• _EXERCISE DIRECTIONS_
From the line that contains "This screenshot has height=1200, width=554." down to the last line of the entries, repeat every line exactly. Do not carry over the pictures.

• _DATA TO PROCESS_
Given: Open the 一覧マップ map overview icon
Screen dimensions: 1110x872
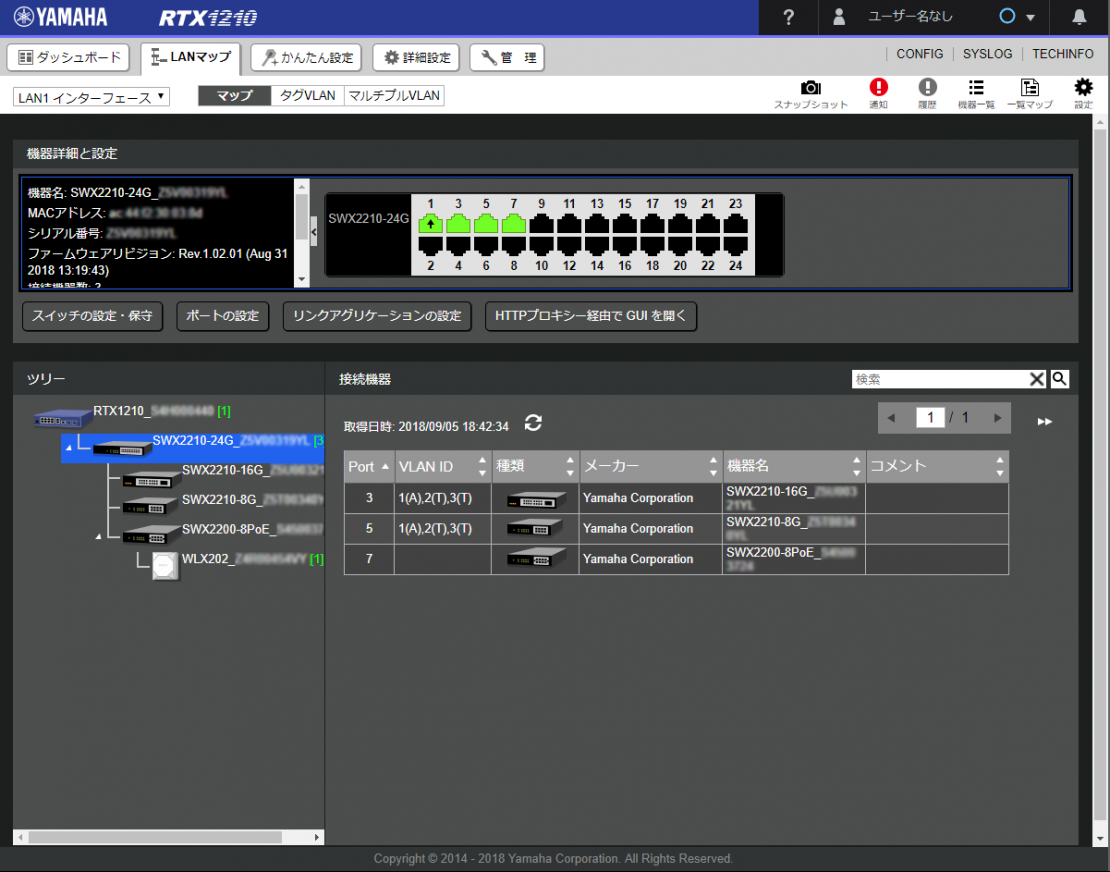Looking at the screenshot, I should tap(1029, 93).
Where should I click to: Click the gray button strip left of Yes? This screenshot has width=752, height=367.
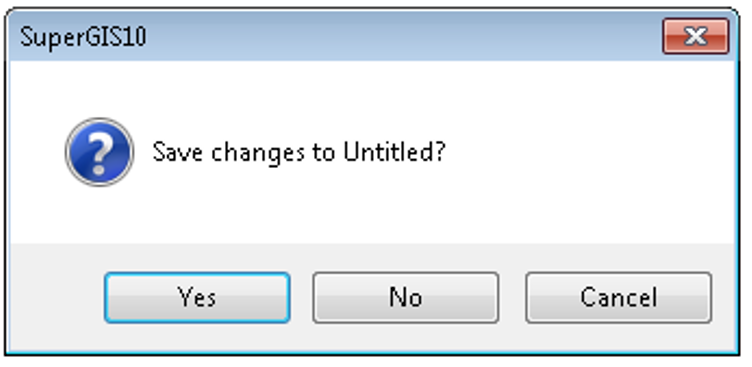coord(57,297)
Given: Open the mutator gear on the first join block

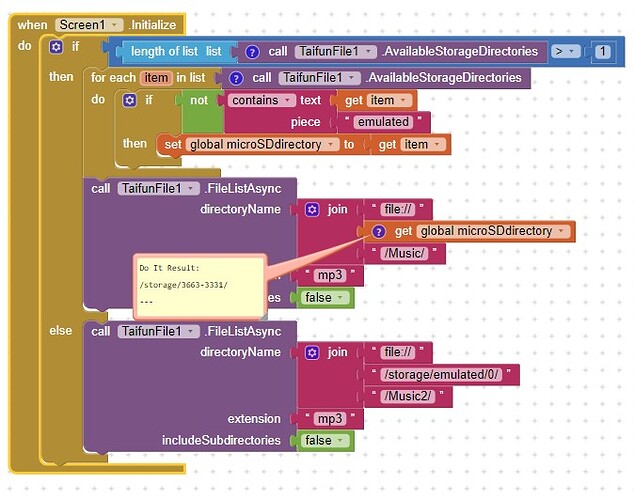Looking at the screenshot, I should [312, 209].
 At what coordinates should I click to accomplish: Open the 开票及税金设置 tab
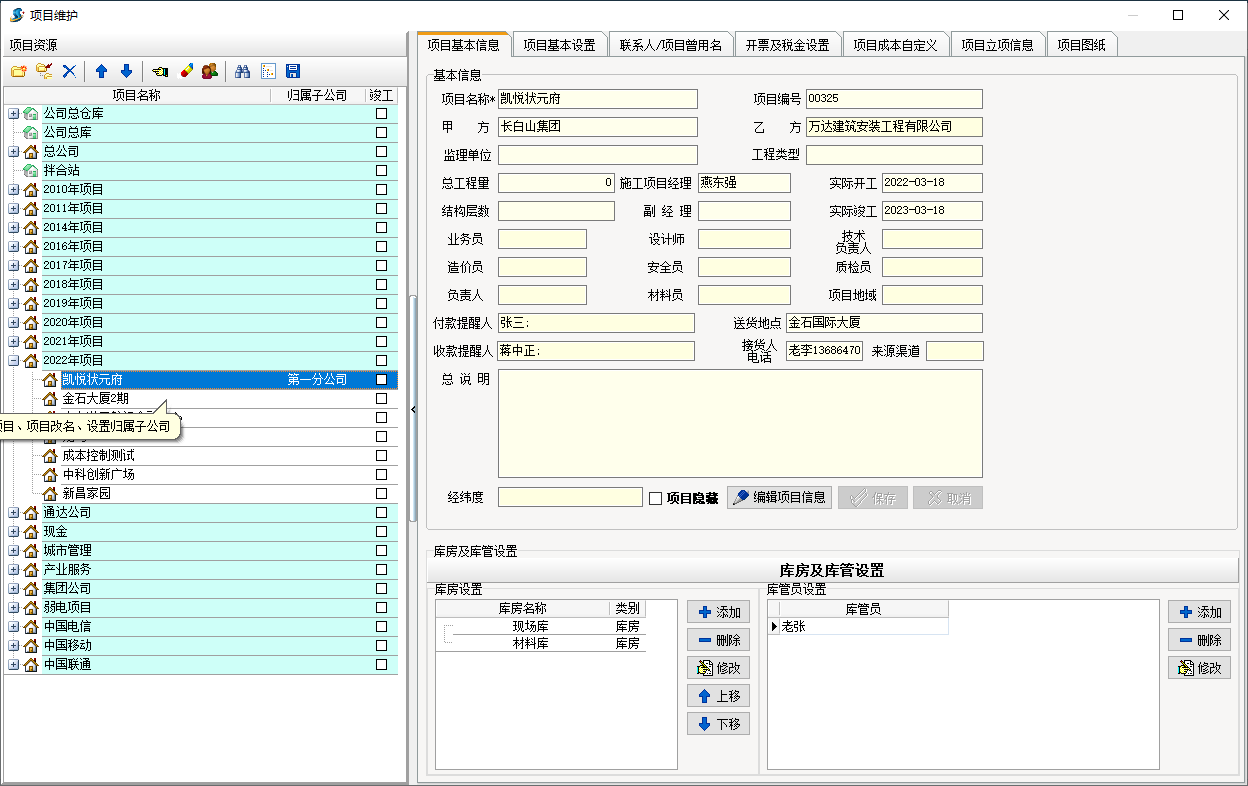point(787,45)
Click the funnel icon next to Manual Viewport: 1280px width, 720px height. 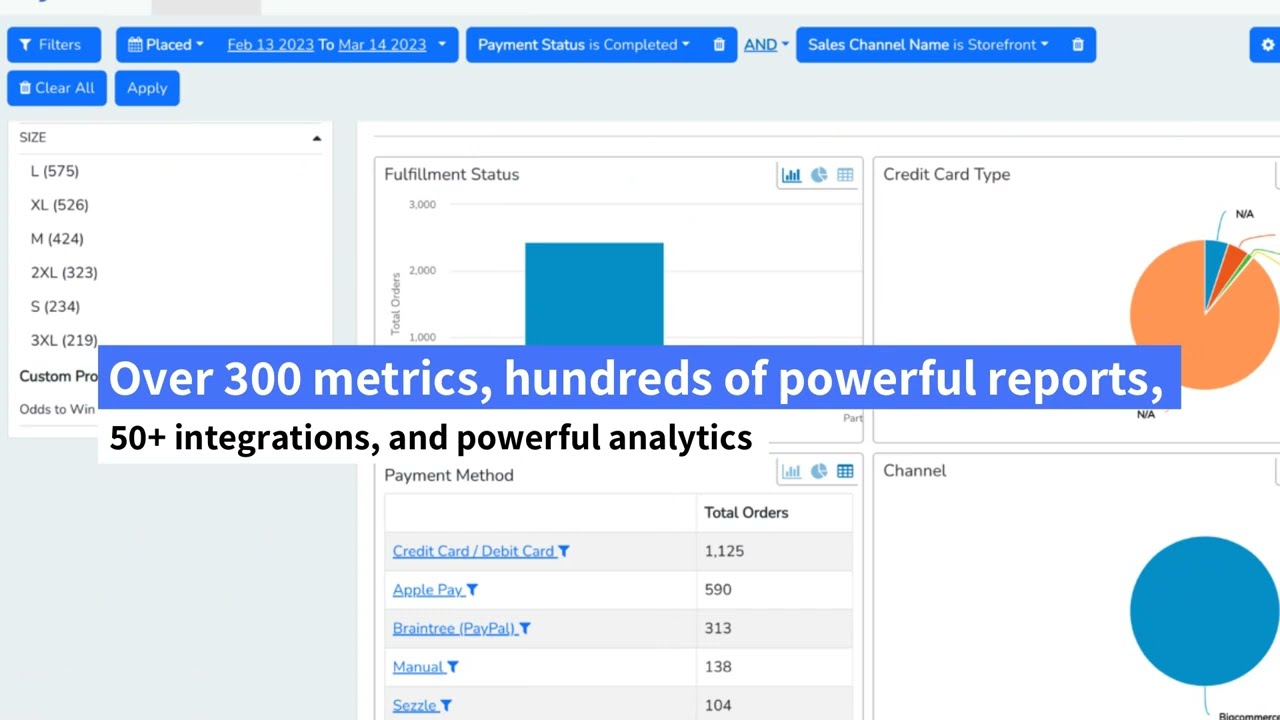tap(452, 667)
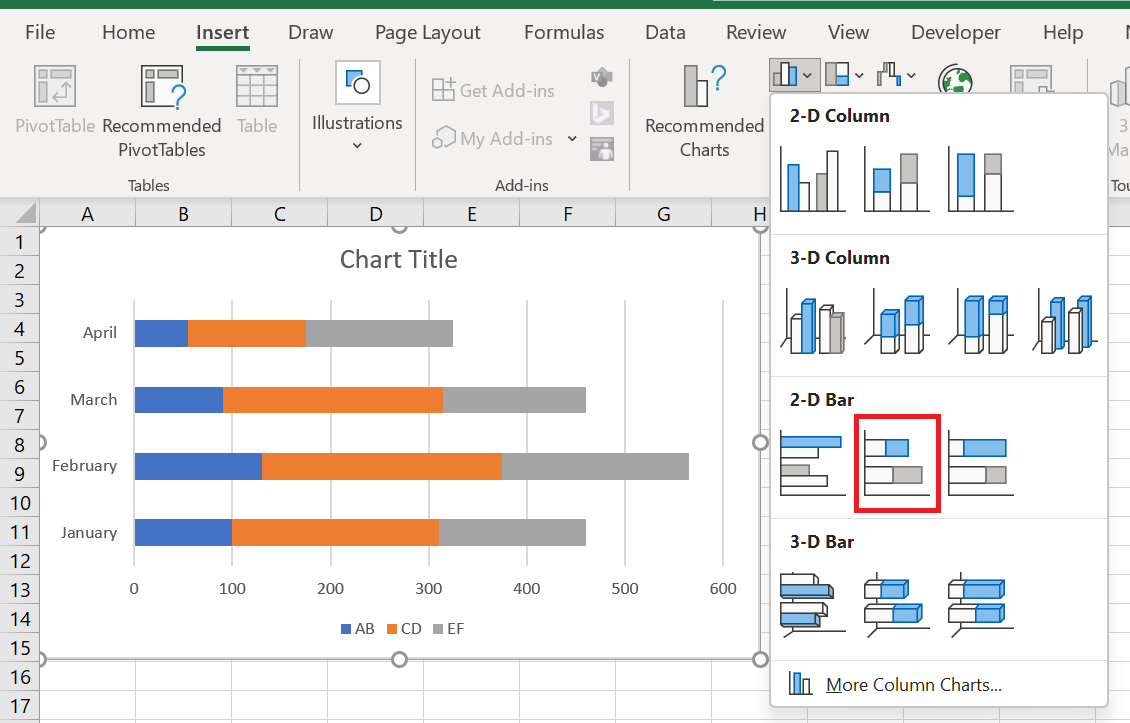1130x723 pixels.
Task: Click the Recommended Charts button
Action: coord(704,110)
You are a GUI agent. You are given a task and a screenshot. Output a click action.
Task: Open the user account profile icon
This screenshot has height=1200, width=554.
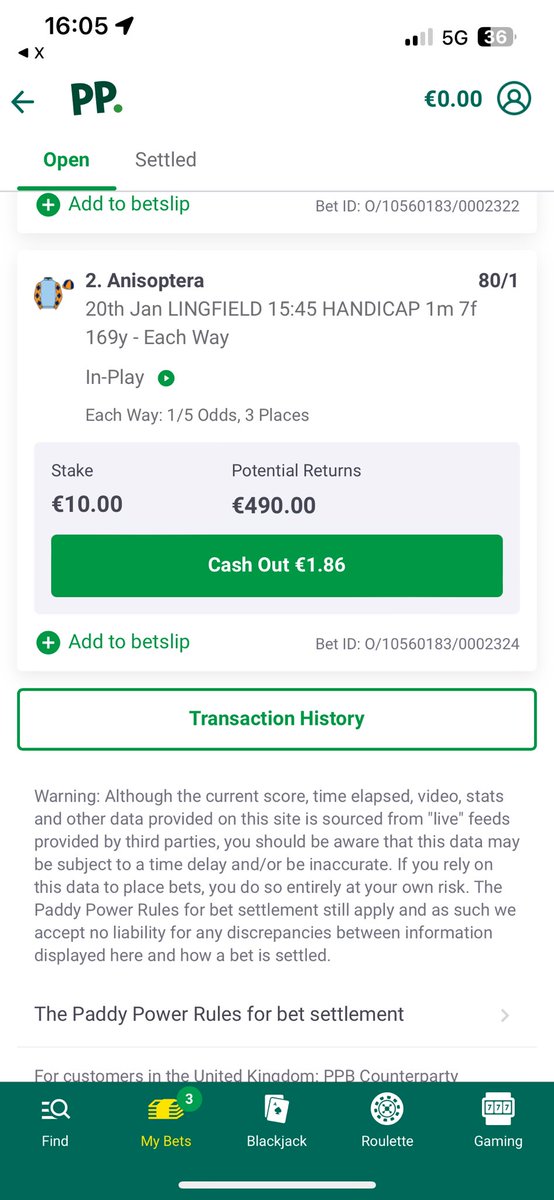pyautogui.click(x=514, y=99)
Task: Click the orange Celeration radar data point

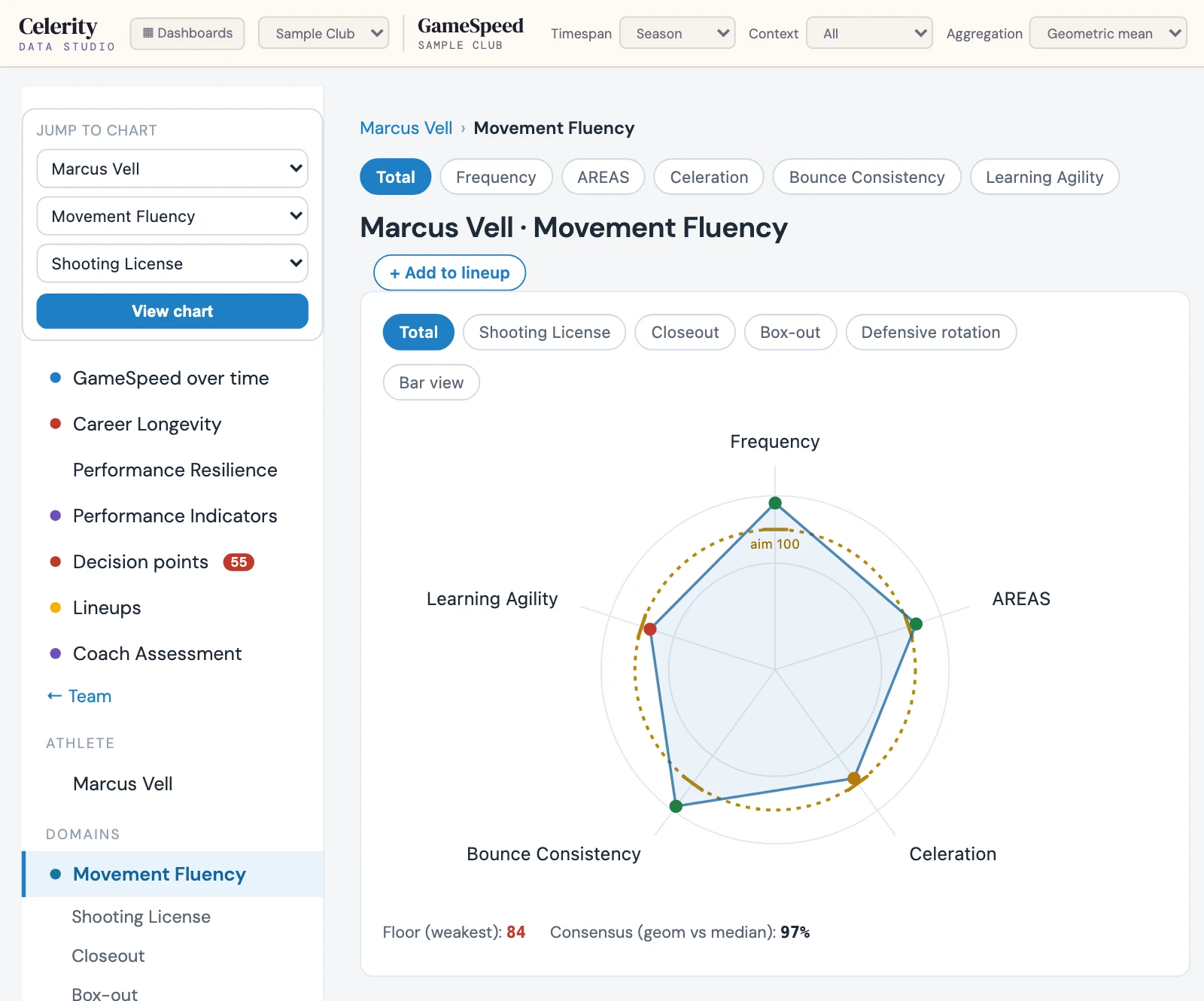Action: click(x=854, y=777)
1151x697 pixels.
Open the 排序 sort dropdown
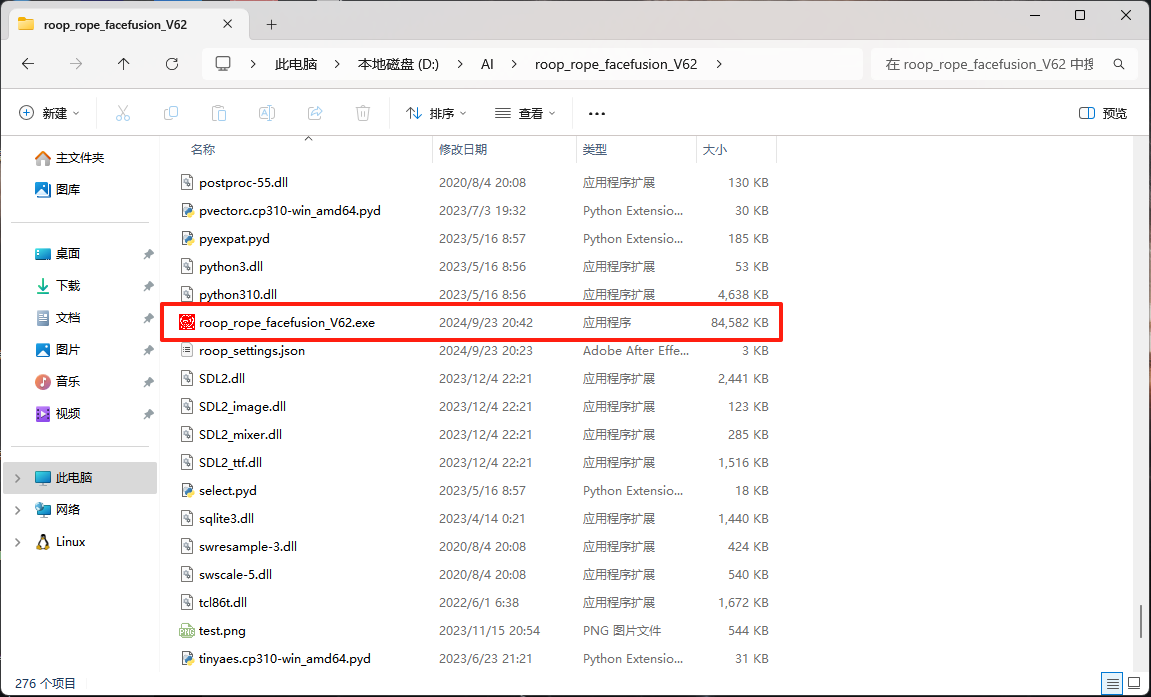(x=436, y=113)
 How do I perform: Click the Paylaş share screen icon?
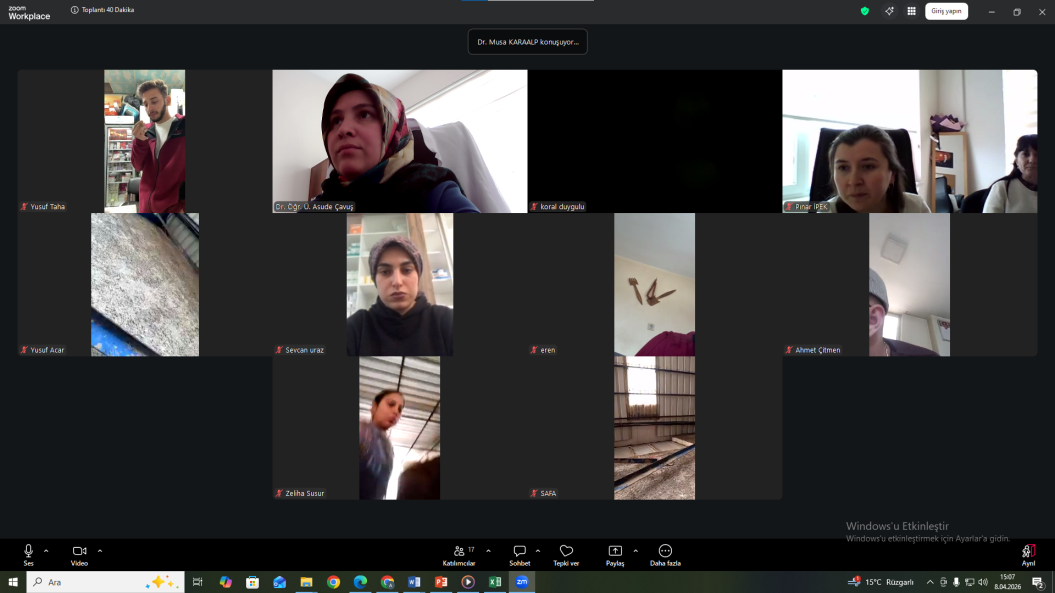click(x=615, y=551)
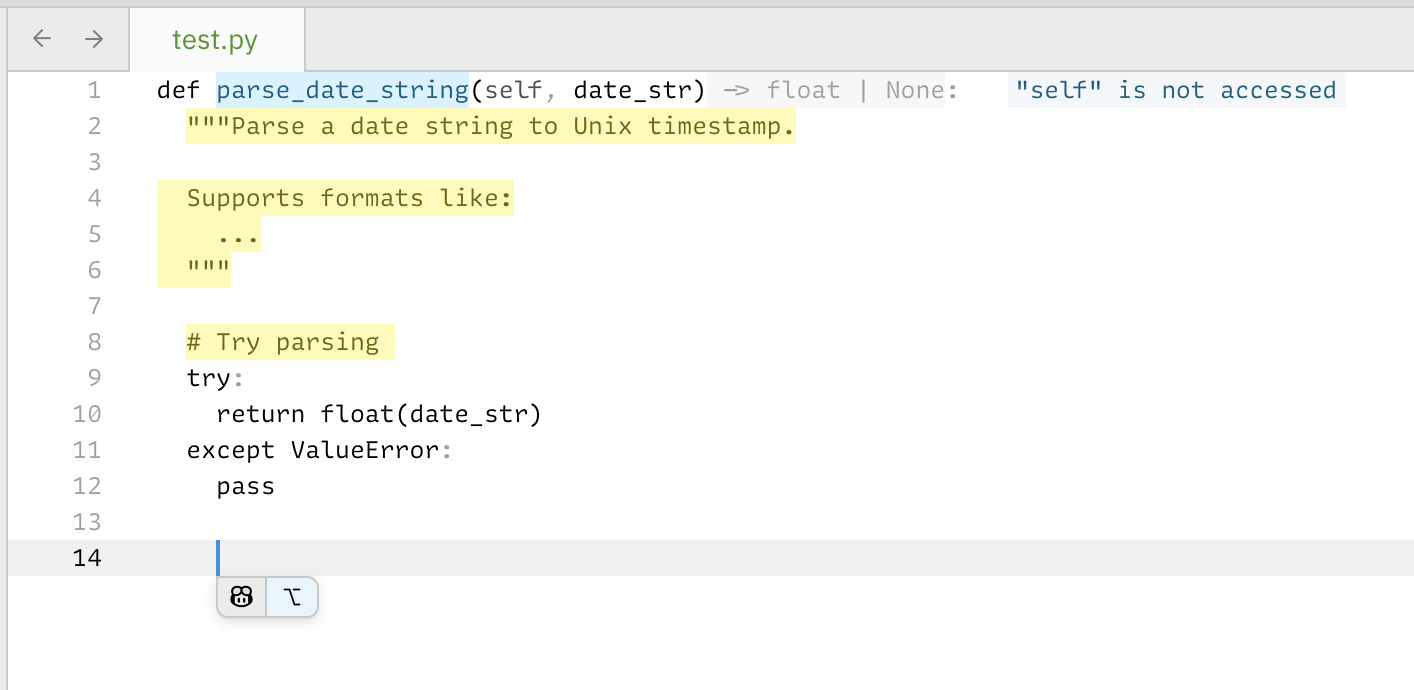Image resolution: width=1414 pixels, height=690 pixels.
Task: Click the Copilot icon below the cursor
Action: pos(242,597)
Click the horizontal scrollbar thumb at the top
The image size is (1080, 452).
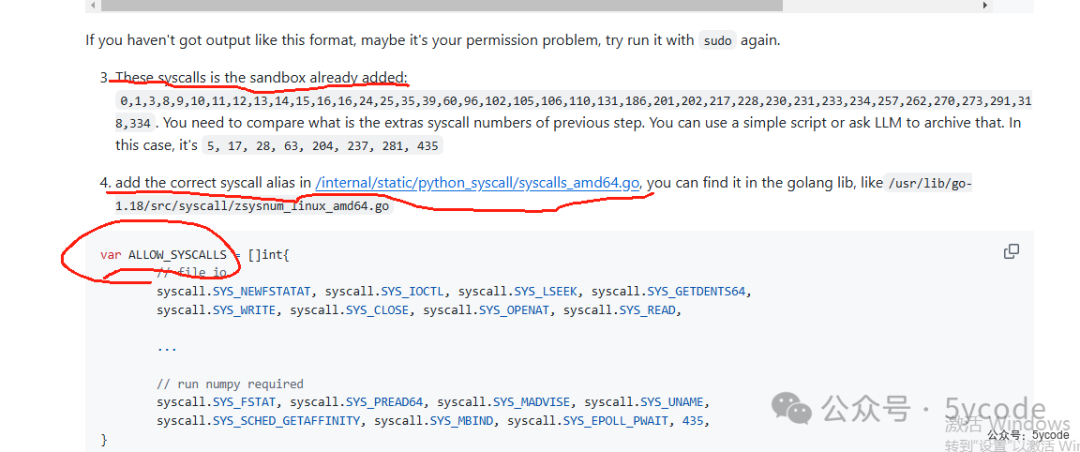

• _TASK RESPONSE_
This screenshot has height=1200, width=554.
pyautogui.click(x=514, y=99)
Task: Click the orange Celeration radar data point

Action: click(x=854, y=777)
1151x697 pixels.
Open the 排序 sort dropdown
(x=436, y=113)
 How do I perform: Click the Paylaş share screen icon?
click(x=615, y=551)
Image resolution: width=1414 pixels, height=690 pixels.
Task: Click the Copilot icon below the cursor
Action: pos(242,597)
Click the horizontal scrollbar thumb at the top
The image size is (1080, 452).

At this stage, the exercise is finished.